Además, el consumo ya muestra señales de ajuste. En las carnicerías crece la demanda de cortes más económicos, reflejando el impacto de los valores actuales en el bolsillo.
Un mercado más estable, pero todavía tensionado
Algunos analistas sostienen que 2026 podría ser un año de mayor previsibilidad para el negocio ganadero, con precios que acompañen la inflación sin saltos bruscos.
Sin embargo, esa estabilidad convive con un dato incómodo: la oferta seguirá siendo limitada durante varios años. El proceso de recomposición del rodeo es lento y recién podría mostrar resultados más claros hacia 2028.
En ese escenario, el mercado se mueve entre dos fuerzas: por un lado, una pausa en las subas; por el otro, una base estructural que sostiene valores altos.

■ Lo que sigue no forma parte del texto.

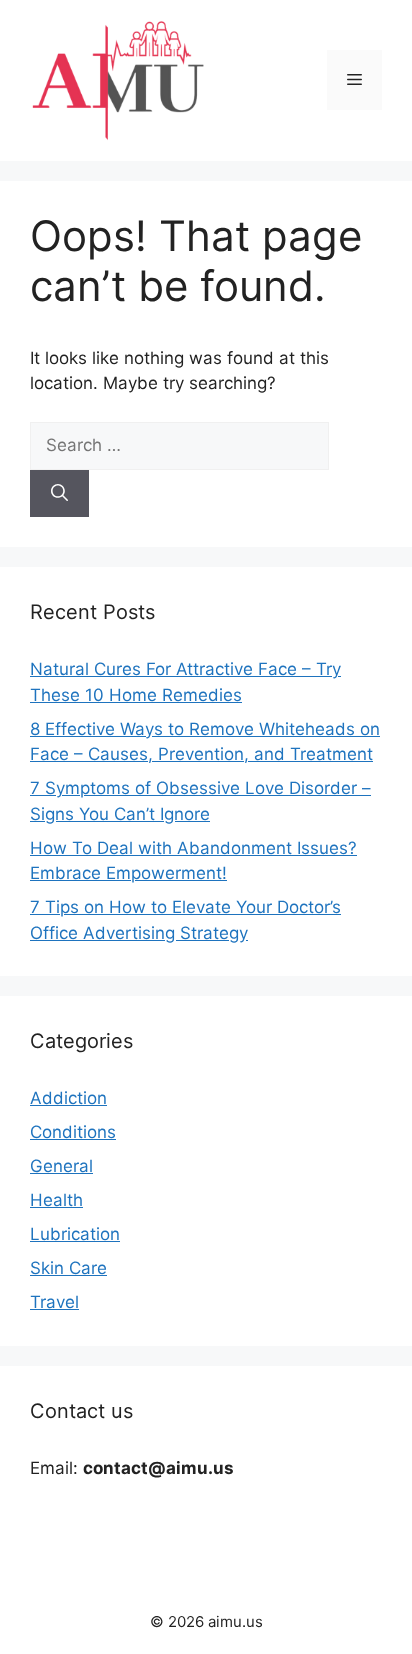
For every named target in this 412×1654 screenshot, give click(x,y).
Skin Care (68, 1268)
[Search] (59, 494)
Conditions (73, 1132)
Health (56, 1200)
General (61, 1166)
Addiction (68, 1098)
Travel (54, 1302)
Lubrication (75, 1234)
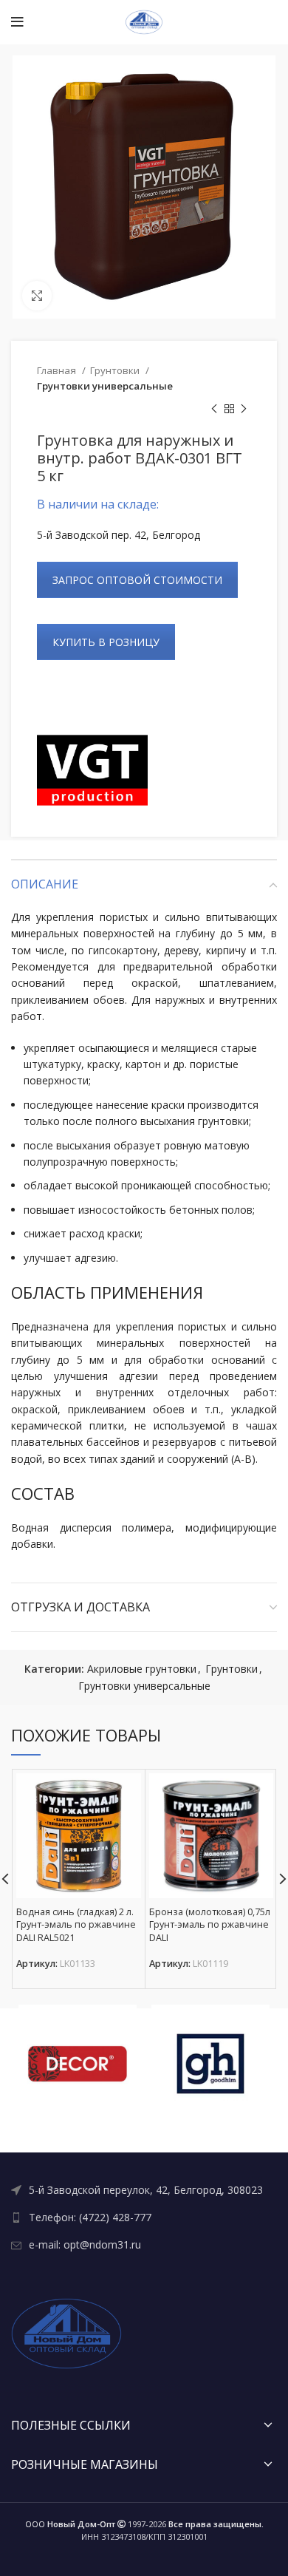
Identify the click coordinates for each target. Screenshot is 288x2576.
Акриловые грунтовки (141, 1669)
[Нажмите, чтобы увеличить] (37, 295)
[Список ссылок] (144, 2190)
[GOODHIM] (210, 2064)
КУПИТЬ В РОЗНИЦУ (106, 642)
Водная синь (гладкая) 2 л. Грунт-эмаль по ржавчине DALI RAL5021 (76, 1925)
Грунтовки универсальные (105, 385)
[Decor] (77, 2064)
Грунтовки (116, 370)
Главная (57, 370)
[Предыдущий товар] (214, 409)
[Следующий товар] (243, 409)
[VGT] (92, 770)
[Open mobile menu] (17, 22)
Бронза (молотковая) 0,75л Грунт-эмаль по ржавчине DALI (209, 1925)
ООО (70, 2523)
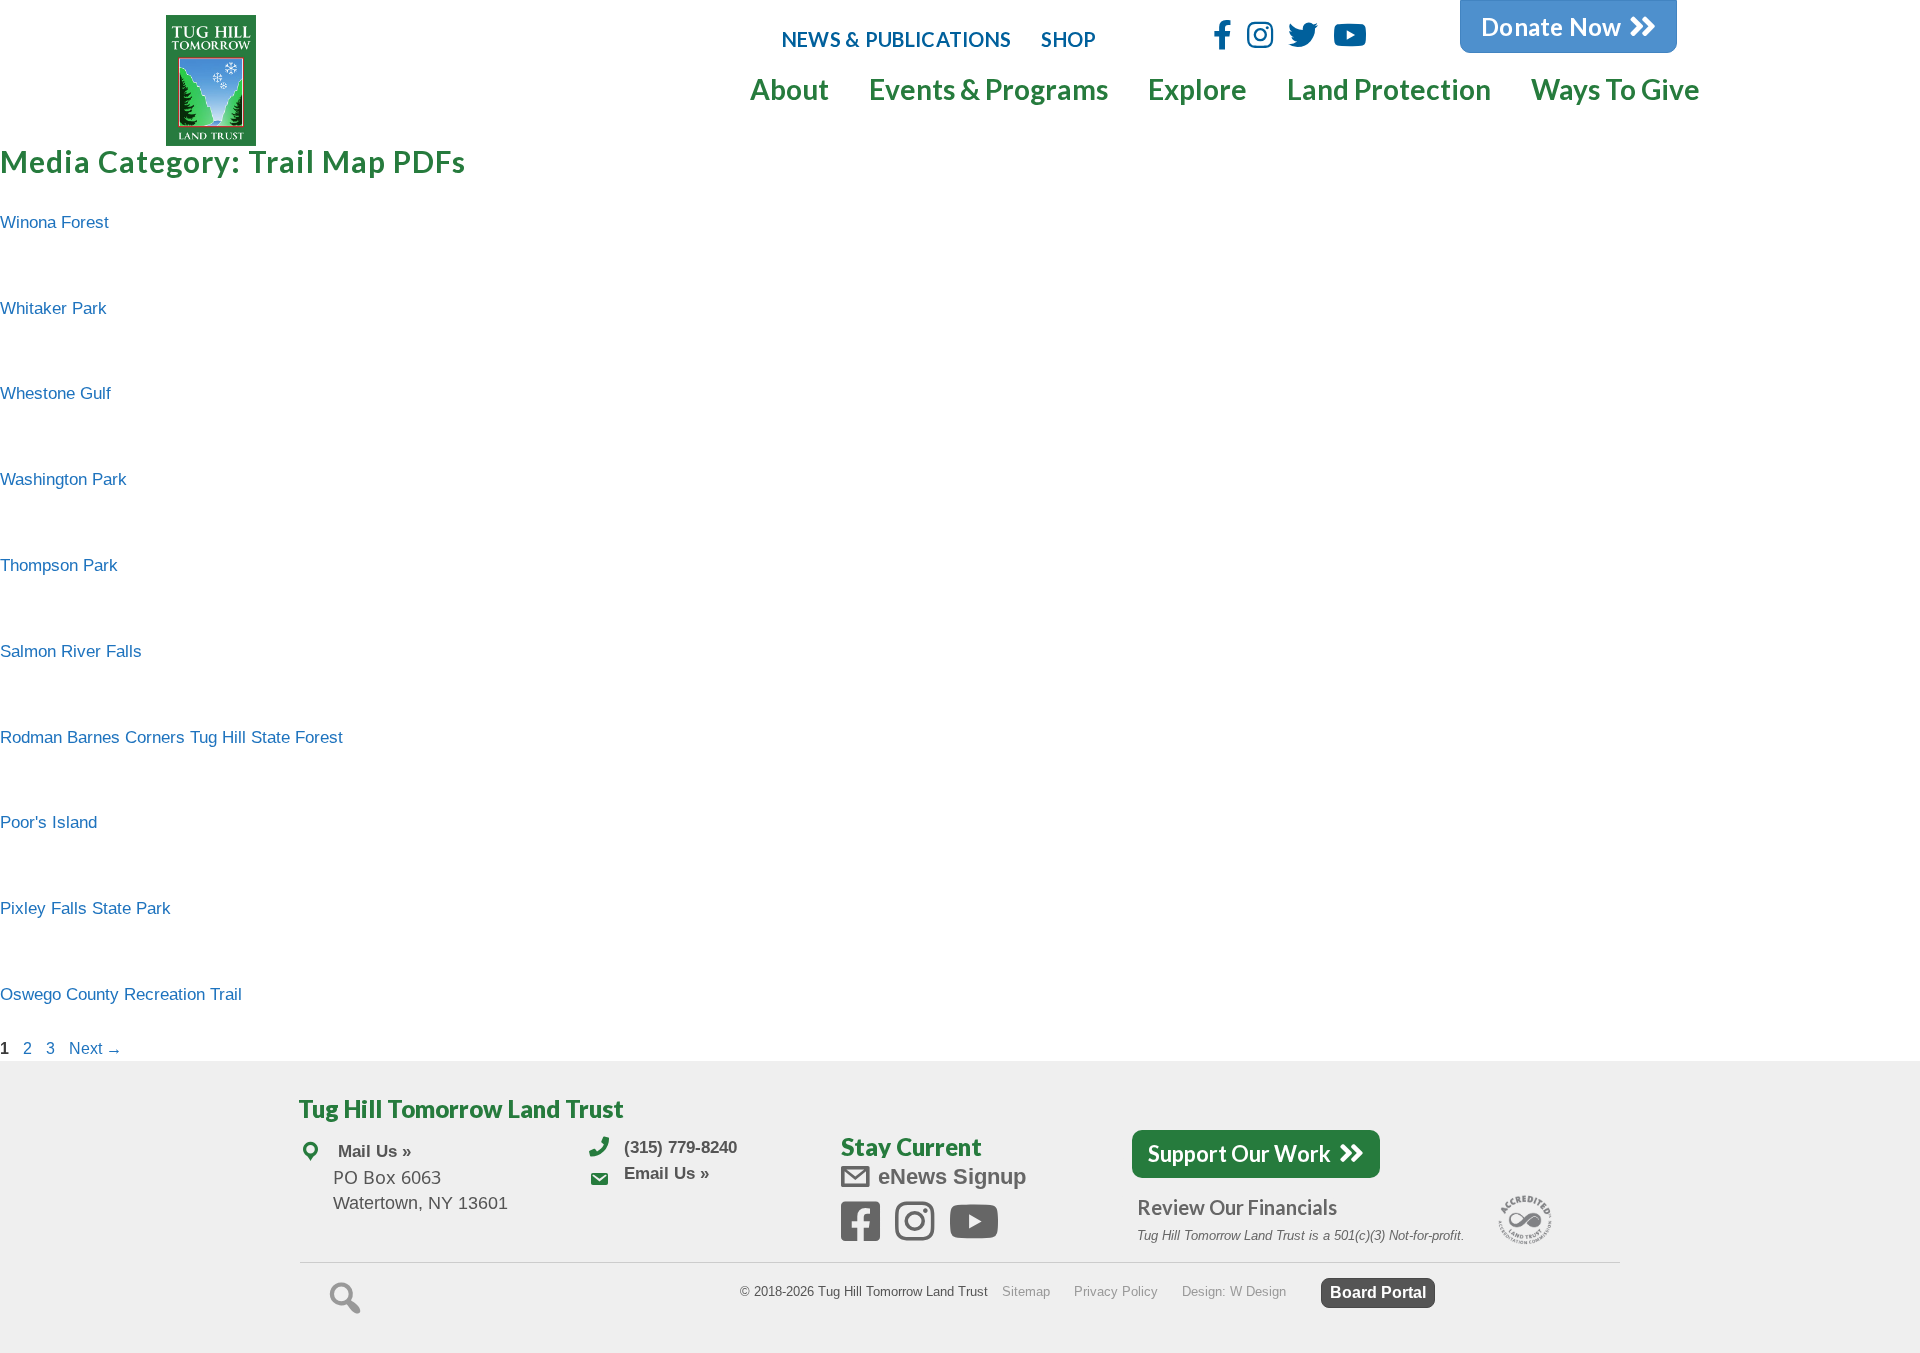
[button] (345, 1298)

Lo que viene para el sector
El actual "techo" en los precios ganaderos no implica un cambio de ciclo, sino más bien una etapa de transición. El mercado dejó atrás la volatilidad extrema, pero sigue condicionado por la falta de animales.
Para los productores, el escenario sigue siendo favorable. Para los consumidores, en cambio, el panorama es más complejo: menos oferta y precios firmes anticipan que la carne seguirá siendo un bien caro en el corto y mediano plazo.